Disease-Associated Research

NDUFB7 antibodies have been instrumental in studies investigating the pathological consequences of NDUFB7 mutations. Recent research has identified patients with compound heterozygous mutations in NDUFB7 who present with:

• Brain neuronal defects

• Lactic acidosis

• Pons abnormality

• Prenatal and postnatal growth deficiency

• Incomplete closure of the abdominal wall

• Poorly functioning gastrointestinal tract

In vivo studies using zebrafish models with knocked-down Ndufb7 expression have demonstrated:

• Brain ventricle and neuronal defects

• Elevated lactic acid levels

• Reduced oxygen consumption

• Defective mitochondrial respiration

• Response to MitoQ treatment, suggesting potential therapeutic approaches

NDUFB7-Related Disorders

Research using NDUFB7 antibodies has contributed significantly to our understanding of mitochondrial disorders associated with NDUFB7 dysfunction. Patients with NDUFB7 mutations present with a spectrum of clinical manifestations, including:

• Severe congenital lactic acidosis

• Hypertrophic cardiomyopathy

• Neurological abnormalities

• Growth deficiencies

• Gastrointestinal dysfunction

Therapeutic Approaches

Studies utilizing NDUFB7 antibodies have identified potential therapeutic strategies for NDUFB7-related disorders. Treatment approaches that have shown promise include:

• Coenzyme Q10 supplementation

• Vitamin B complex administration

• Mitoquinone mesylate (MitoQ) therapy, which has demonstrated efficacy in ameliorating phenotypes in zebrafish models of NDUFB7 deficiency

These findings suggest that targeting mitochondrial function may represent a viable therapeutic approach for patients with NDUFB7 mutations and related mitochondrial disorders.

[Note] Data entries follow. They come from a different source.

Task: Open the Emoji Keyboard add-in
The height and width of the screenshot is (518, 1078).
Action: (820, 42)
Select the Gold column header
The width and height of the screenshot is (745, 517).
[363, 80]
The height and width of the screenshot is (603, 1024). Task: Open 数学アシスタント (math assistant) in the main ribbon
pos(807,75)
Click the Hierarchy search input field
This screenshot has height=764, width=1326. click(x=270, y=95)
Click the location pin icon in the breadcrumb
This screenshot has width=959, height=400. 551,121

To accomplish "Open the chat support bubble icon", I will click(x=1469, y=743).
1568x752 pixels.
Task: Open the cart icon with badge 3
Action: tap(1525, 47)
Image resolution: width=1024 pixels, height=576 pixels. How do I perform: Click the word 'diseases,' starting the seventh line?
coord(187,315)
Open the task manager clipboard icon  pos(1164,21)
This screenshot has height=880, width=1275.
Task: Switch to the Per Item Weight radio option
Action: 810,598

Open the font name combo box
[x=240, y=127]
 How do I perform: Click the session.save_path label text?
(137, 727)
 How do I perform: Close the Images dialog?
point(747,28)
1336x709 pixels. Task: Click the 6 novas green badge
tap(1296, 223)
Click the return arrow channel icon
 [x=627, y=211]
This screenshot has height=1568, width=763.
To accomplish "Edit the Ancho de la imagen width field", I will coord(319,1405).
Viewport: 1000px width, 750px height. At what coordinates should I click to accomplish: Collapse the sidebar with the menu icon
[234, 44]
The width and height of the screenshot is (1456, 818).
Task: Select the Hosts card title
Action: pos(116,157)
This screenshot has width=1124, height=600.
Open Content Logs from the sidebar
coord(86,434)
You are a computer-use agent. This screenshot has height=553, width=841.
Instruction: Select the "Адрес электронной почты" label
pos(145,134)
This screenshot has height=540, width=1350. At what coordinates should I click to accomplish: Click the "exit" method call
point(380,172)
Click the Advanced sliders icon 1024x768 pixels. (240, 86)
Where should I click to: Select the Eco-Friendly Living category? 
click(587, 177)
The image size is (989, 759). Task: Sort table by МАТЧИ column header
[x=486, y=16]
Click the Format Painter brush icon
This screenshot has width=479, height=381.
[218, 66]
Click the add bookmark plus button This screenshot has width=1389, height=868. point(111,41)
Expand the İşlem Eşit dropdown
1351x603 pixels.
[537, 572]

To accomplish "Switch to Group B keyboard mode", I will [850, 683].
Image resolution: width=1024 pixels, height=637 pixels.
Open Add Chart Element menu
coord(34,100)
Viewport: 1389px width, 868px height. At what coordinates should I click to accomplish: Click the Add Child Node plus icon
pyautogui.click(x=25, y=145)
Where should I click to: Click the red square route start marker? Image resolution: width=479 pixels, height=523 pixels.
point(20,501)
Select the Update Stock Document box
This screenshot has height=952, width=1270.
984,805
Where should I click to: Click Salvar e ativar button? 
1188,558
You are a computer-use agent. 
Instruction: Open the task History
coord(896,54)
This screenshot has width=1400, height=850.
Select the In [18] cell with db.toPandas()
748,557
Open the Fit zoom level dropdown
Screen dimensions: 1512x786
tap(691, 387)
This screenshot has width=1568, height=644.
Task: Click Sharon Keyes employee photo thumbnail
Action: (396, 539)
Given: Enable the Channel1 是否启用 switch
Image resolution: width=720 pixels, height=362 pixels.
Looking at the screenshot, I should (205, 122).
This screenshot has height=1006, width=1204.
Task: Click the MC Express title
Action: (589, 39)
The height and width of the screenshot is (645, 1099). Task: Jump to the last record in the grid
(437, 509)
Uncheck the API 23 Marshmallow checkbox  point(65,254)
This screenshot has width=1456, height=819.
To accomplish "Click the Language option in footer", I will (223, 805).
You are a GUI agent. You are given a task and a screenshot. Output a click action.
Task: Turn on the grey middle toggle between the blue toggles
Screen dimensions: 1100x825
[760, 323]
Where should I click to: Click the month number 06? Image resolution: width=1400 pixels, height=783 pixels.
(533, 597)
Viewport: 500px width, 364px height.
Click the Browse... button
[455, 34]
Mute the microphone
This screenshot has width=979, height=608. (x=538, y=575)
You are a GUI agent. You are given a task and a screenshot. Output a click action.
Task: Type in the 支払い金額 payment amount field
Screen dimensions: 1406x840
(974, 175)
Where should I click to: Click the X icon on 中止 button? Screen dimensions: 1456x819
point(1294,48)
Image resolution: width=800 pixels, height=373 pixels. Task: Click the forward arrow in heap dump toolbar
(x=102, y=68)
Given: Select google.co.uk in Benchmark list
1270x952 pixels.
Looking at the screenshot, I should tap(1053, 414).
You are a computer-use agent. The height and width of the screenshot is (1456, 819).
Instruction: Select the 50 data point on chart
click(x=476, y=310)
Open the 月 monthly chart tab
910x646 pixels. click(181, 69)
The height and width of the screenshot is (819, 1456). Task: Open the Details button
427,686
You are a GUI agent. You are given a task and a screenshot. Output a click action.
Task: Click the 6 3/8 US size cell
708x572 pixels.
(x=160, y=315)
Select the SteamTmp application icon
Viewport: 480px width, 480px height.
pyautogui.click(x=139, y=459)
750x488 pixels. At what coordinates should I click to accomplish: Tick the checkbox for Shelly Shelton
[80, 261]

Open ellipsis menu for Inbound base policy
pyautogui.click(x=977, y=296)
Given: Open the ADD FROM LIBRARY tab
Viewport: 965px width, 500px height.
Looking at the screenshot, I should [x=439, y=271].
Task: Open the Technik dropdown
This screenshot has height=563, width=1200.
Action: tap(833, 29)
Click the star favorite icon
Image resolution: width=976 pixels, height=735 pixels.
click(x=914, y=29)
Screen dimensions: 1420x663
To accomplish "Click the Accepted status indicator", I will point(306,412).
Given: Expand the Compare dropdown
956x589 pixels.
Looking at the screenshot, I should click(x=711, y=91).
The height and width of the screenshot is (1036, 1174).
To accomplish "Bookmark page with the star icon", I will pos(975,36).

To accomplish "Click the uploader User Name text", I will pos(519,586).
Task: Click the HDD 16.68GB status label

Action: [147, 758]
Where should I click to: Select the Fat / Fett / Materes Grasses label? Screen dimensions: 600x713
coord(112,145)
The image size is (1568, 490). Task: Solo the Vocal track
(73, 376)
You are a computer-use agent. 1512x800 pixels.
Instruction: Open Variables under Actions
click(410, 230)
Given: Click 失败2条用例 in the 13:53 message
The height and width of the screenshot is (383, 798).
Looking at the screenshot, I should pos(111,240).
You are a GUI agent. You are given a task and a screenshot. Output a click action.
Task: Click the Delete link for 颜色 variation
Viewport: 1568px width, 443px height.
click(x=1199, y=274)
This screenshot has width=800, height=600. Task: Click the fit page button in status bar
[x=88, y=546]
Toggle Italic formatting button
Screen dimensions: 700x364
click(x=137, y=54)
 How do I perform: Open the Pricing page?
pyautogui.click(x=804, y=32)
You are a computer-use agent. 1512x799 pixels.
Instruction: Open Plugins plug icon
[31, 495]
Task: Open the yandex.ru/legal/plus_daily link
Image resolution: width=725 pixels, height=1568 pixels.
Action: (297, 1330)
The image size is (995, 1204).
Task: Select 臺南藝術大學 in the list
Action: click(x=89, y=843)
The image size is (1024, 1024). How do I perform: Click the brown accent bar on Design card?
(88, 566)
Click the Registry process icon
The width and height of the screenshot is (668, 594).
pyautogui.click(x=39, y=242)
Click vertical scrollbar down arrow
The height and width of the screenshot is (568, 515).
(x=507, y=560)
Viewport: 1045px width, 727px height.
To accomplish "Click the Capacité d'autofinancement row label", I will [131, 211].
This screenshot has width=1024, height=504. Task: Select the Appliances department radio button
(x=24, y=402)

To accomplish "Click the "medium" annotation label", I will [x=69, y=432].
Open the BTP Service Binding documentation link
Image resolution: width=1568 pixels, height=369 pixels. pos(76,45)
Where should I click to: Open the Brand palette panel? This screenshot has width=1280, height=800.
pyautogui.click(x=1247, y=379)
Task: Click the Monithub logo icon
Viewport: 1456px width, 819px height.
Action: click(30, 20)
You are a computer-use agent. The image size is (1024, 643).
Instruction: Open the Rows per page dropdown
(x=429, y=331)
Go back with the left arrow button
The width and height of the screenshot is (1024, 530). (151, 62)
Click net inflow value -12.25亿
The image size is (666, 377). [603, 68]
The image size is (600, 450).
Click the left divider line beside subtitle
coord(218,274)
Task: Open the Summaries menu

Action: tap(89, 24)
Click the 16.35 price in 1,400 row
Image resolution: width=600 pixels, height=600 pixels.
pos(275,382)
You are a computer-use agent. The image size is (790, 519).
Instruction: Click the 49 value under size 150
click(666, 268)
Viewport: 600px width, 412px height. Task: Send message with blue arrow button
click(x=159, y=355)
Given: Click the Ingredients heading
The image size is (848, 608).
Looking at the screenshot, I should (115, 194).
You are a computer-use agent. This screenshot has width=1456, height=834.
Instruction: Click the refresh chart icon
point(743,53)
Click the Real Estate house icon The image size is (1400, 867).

Future Perspectives in NDUFB7 Research

The continued development and application of NDUFB7 antibodies are expected to facilitate several emerging areas of research:

• Further elucidation of the role of protein N-myristoylation in NDUFB7 function and mitochondrial targeting

• Expanded understanding of the protein-protein interactions mediated by NDUFB7 within Complex I

• Development of more effective therapeutic strategies for NDUFB7-related disorders

• Utilization of animal models for drug screening and preclinical testing

• Investigation of the potential role of NDUFB7 in more common neurodegenerative and metabolic disorders

As research tools continue to evolve, NDUFB7 antibodies will remain indispensable for advancing our understanding of mitochondrial biology and pathology.